Le Seigneur des Porcheries est une perle noire. Une perle qui pue, suinte, écœure. Mais au milieu de ces immondices, surgit un de ces romans qui raconte l’Amérique des misérables. Des petits qui ne seront grands que si la littérature s’empare de leur sort. Tel un Steinbeck dépossédé de sa poésie, Egolf dépeint avec une noirceur et un pessimisme sans appel la déchéance d’une petite ville dans ses heures infernales, dans ses travers odieux. Il croque ses personnages dans une langue crue qui macère lentement pour mieux distiller son âpreté, ses écorchures. Ses mots, dans des bouches de taiseux, sur des lèvres de révoltés, dans les esprits de colère, révèlent la lassitude et le dégoût du monde avec une résignation puissante.
Il devait tenir le coup. […] La douleur serait son aiguillon. La douleur devrait lui servir de signal d’alerte, de filet de sécurité, d’ultime verrou. Le tenaillement incessant et la conscience de sa propre souffrance devraient témoigner de la souveraineté persistante de sa raison. Il tiendrait le coup précisément aussi longtemps qu’il serait capable d’avoir mal.
Les rues sales et grouillantes de Baker sont le miroir métaphorique parfait de ses habitant·es. La fange poisseuse, c’est eux. Et c’est cette merde pleine de vermines qui va leur sauter au visage et nous saisir jusqu’à la nausée. Un grand premier roman – auquel on pardonnera quelques longueurs – sur le désespoir des justes qui refuseront de sacrifier la dignité qu’il leur reste sans que cela se fasse dans le bruit et la fureur.

## DÉFI A
Dans la critique du Seigneur des Porcheries, à quel écrivain Egolf est-il comparé ?
## DÉFI B
Continuez la critique du Seigneur des Porcheries à partir de sa dernière phrase.

## EXTRAIT DE DONNÉES
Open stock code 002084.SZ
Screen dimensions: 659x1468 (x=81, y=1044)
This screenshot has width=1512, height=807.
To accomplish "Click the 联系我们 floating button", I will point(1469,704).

## RÉPONSE A
À Steinbeck, mais un Steinbeck dépossédé de sa poésie.

## RÉPONSE B
Encore un peu de littérature américaine:
- Price – Steve Tesich
- Le Diable tout le temps – Donald Ray Pollock
- Rafael, derniers jours – Gregory McDonald
- Demande à la poussière – John Fante
Cette lecture signe ma participation au challenge « Mon pavé de l’été » sur le blog Sur mes Brizées et marque une étape supplémentaire dans le challenge En sortir 21 en 2021.
Le Seigneur des porcheries de Tristan Egolf Traduit de l’anglais par Rémy Lambrechts Éditions Gallimard, dans la collection Folio 9,70€ / 608 pages / 2000 Lire l’ailleurs – Littérature américaine – En sortir 21 en 2021. |
Je ne m’étais pas encore intéressée à l’histoire, je savais juste que c’était noir (mais apparemment, ça l’est encore plus)
Je le note, j’ai tellement « adoré » Le Diable tout le temps et je pense que ça pourrait rejoindre le genre de roman que j’aime.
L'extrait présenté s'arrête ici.